В московском Музее Востока проходит выставка Виктора Пивоварова «Лисы и праздники», в основе которой – одноимённый художественный альбом 2005 года. Музей Востока – очень подходящее место для подобной экспозиции, учитывая, что в «Лисах и праздниках» Пивоваров работает прежде всего с некоторыми дальневосточными символами и образами (собственно, лисы прибежали к живущему в Праге художнику из старых китайских сказок). А в сентябре, в Берлине – другая выставка, тоже названная вслед за пивоваровским альбомом «Сады монаха Рабиновича». Мне показалось интересным обсудить с Виктором не столько сами эти события, сколько его позицию художника, находящегося на пересечении нескольких географических, культурных и исторических аспектов. Откуда сегодня звучит его голос, точнее – откуда смотрит его глаз? Так родилась идея этого разговора. Я настаиваю на жанре – именно «разговор», «беседа», а не «интервью»; не формальный журналистский жанр, а дружеское (наше с Виктором знакомство состоялось семнадцать лет назад) обсуждение самого интересного на свете: литературы, музыки, философии. И, конечно, искусства, в том числе искусства Виктора Пивоварова.

Кирилл Кобрин

 


Из серии «Разрезные картинки». 2002

Кирилл Кобрин: Виктор, у вас в ближайшие месяцы две – как минимум две выставки. Одна в июне, в Москве, в Музее Востока, другая в сентябре в Берлине. Я начну с совершенно дурацкого вопроса. Уже тридцать с лишним лет вы живёте в Праге, которая и географически, и культурно ближе к Берлину, чем к Москве. При этом вас считают «русским художником» – я не про национальность, конечно, и даже не про культурные предпочтения, я о том, к какому художественному контексту вы себя относите сейчас. Иными словами: можно ли сказать, что вы «неофициальный советский художник»? Или действительно «современный русский художник, живущий в Чехии»? Или вы восточно-центрально-европейский художник? Вопрос этот, несмотря на кажущуюся абстрактность и даже действительно глупость, имеет отношение как раз к двум вашим новым выставкам. К примеру, в Москве вы выставляетесь в качестве важного участника – в широком смысле – местной художественной сцены? Если нет, то можно ли сказать подобное о Берлине (я не о Германии, а обо всём регионе)? 

Виктор Пивоваров: Мне требуется совершить определённое усилие, чтобы размышлять в тех рамках, которые вы мне ставите. Мне не приходит в голову думать о себе, русский ли я художник, европейский или русско-восточно-европейский. Что же касается более узкого аспекта, в каком художественном контексте я сам себя вижу, то на это я могу ответить, что уже давно ни в каком. Когда-то я чувствовал себя частью московского художественного поля, причём в самом широком смысле, не только т.н. московской концептуальной школы, но круга художественной богемы, куда входили самые разные художники и поэты. Моими самыми близкими друзьями были Холин, Сапгир, Эдик Штейнберг, Владимир Янкилевский – никто из них никаким концептуалистом не был. Но круг этот уже давно не существует, и отпала необходимость с чем-то идентифицироваться.

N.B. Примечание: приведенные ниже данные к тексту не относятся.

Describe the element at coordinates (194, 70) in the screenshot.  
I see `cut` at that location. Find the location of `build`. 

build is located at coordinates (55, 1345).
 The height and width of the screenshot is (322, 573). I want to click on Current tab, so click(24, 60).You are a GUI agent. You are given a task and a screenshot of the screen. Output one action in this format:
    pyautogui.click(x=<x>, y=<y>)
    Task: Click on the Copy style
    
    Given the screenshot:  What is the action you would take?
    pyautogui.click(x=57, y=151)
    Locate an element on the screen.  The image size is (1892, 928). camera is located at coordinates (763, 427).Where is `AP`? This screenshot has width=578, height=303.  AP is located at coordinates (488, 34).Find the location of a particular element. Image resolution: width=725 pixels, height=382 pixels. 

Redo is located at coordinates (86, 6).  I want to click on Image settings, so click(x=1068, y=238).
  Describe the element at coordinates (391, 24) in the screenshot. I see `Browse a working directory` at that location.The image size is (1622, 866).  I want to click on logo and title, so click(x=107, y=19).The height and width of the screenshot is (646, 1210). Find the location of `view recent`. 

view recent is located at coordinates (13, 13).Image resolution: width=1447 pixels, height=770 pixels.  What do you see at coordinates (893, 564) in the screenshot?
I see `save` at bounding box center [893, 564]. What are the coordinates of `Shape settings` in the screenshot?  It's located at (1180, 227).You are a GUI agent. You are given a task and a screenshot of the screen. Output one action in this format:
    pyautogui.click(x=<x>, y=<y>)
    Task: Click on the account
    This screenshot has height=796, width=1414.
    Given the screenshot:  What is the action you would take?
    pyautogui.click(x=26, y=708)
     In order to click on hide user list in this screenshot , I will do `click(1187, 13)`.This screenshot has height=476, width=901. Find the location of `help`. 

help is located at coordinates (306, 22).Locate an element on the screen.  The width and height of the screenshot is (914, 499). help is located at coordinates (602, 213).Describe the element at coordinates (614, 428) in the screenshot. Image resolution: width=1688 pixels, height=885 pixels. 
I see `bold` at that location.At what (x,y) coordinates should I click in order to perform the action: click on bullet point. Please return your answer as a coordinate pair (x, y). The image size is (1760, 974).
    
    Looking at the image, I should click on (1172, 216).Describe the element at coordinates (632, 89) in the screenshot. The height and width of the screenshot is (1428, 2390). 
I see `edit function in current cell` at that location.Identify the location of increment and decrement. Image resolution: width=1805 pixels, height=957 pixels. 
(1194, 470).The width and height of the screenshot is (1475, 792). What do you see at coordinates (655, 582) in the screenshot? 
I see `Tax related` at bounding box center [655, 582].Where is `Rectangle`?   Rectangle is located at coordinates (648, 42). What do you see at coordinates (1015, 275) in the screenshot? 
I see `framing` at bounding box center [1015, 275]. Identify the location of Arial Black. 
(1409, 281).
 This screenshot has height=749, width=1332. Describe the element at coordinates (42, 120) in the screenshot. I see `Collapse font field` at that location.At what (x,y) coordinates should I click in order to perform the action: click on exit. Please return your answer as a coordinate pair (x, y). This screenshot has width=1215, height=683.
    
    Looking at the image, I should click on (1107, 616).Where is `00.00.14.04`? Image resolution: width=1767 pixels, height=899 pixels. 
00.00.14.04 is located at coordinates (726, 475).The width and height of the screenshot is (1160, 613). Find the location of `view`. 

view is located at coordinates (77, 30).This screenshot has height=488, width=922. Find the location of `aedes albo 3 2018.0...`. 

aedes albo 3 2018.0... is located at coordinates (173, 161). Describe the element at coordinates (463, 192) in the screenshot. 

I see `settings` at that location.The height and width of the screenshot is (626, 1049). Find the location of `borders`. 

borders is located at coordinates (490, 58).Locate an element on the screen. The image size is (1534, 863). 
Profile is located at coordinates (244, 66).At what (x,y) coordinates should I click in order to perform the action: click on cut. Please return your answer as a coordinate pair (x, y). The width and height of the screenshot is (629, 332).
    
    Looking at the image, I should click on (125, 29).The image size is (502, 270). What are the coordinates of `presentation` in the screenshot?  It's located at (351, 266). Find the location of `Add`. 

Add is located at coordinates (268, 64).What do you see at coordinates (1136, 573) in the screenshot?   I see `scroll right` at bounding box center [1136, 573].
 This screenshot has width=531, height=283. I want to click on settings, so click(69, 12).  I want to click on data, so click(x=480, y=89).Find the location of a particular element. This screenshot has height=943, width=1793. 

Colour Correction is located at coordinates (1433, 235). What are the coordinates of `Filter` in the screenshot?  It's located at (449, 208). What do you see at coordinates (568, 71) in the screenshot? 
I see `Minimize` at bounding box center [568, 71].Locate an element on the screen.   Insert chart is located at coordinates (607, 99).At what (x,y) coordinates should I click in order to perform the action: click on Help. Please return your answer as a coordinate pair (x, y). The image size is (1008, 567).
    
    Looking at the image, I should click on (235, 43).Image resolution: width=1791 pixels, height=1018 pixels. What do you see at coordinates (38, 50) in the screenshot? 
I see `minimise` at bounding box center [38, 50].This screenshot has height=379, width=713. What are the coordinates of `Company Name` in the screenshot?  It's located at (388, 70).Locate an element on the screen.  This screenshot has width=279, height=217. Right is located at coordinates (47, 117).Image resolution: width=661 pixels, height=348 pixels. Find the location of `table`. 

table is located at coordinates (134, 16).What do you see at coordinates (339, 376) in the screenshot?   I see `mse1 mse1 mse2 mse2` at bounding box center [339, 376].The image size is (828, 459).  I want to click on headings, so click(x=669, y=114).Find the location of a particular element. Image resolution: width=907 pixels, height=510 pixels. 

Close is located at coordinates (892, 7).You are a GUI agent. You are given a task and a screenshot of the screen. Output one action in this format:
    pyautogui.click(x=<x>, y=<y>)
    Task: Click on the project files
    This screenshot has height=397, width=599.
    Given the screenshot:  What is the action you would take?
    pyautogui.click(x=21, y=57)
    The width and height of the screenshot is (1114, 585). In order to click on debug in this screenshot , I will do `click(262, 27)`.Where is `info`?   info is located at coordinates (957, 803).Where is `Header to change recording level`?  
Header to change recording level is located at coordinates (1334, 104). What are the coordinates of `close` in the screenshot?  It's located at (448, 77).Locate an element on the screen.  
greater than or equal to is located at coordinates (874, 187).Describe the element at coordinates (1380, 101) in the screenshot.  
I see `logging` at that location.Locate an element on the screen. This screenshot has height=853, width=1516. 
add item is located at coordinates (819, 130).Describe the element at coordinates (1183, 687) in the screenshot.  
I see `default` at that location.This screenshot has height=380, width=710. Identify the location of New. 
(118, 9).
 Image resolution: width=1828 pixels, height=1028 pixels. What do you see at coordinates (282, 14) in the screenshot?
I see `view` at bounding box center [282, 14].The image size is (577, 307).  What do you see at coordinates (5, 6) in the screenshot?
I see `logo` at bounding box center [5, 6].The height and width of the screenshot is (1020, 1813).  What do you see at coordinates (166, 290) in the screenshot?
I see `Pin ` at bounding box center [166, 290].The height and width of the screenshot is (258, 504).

Эдуард Штейнберг, Виктор Пивоваров и Владимир Янкилевский. Москва. 1978. Фото: Игорь Пальмин

Вообще же вопрос о самоидентификации художника, родившегося в Советском Союзе или в России, довольно любопытен. Культурно все мы русские. Я беру на себя наглость говорить за всех. Т.е. мы все говорим по-русски, мы от рождения сформированы русским (или советским) культурным и социальным пространством, тем, на каких стульях мы сидим, из каких чашек пьём чай, как мы здороваемся, как мы психуем и т.д.

Этот культурный багаж (или груз) мы получаем бессознательно. Другой багаж мы получаем уже сознательно, учась и образовываясь. В процессе учения мы узнаём не только свою культуру, но и другие, прежде всего европейскую. Мы изучаем, например, историю европейской литературы и искусства. И тут возникают ножницы, поскольку общего сознания, что мы сами – часть Европы, нет. В Советском Союзе само собой такого сознания не было, нет его и сейчас. Данте и Вермеер для нас трансцендентны, хотя железный занавес как будто остался в прошлом.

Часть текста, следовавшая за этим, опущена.